[Opening SUPPLIED DATA section]
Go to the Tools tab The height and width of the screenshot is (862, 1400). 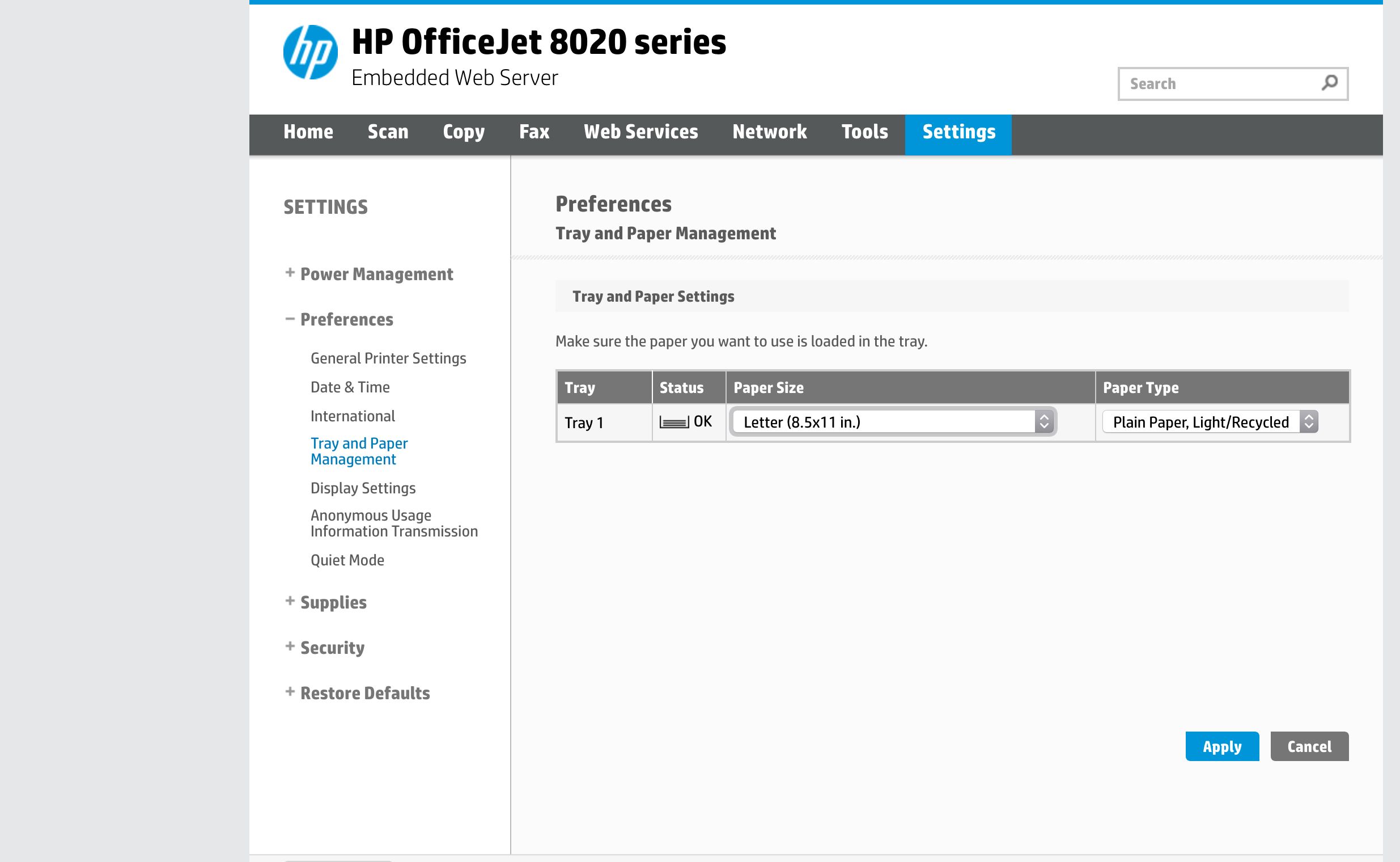(864, 132)
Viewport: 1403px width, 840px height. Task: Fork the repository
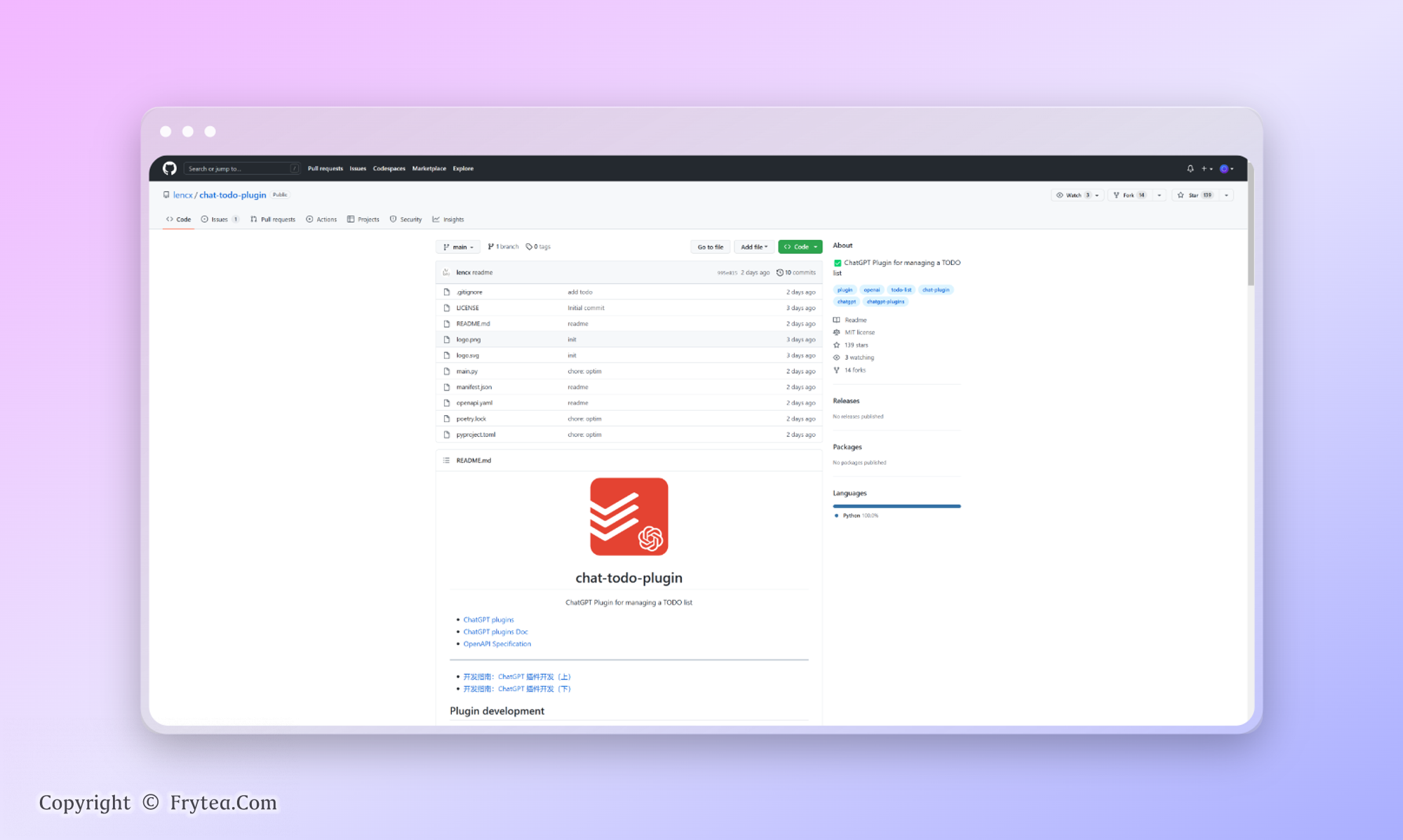coord(1127,195)
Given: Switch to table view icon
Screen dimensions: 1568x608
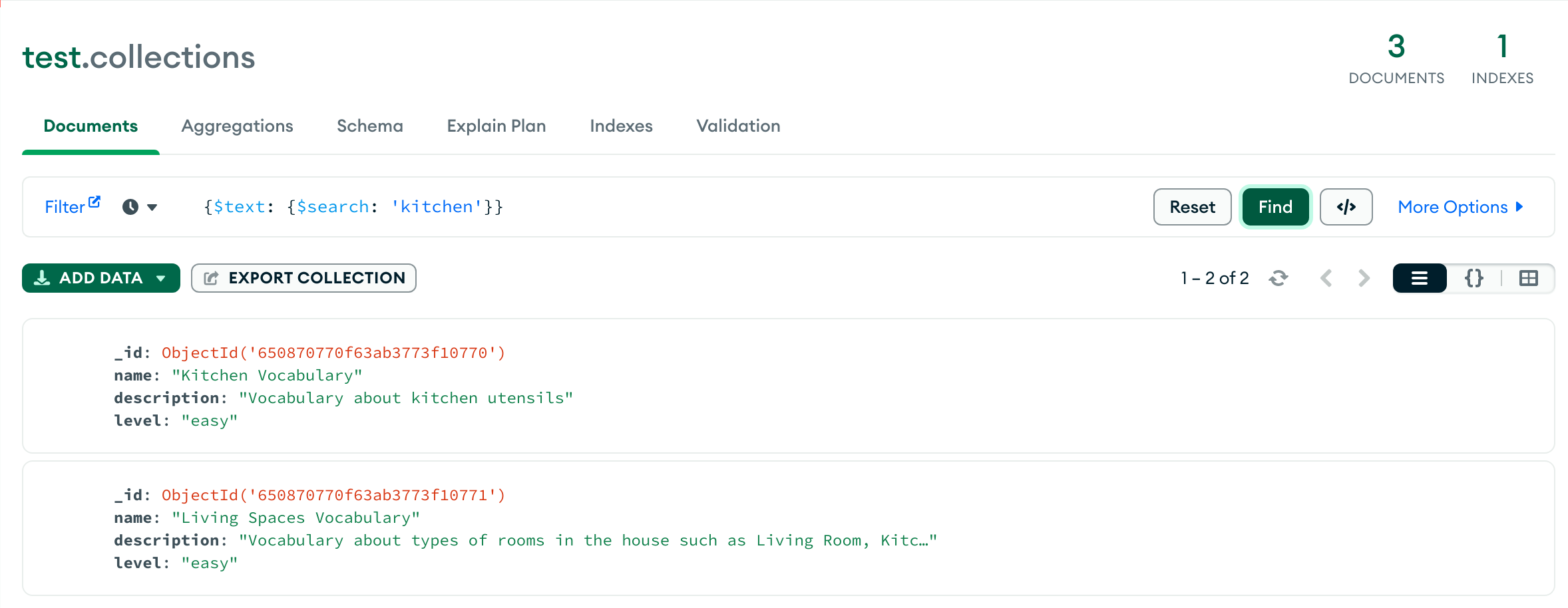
[Closing SUPPLIED DATA section]
Reproduce word for word the lines from the line with "Viewport: 1403px width, 840px" to the end of the entries above, both included, but leave the pictures out.

SOLUTION:
Viewport: 1403px width, 840px height. Task: Fork the repository
coord(1127,195)
Given: Switch to table view icon
Screen dimensions: 1568x608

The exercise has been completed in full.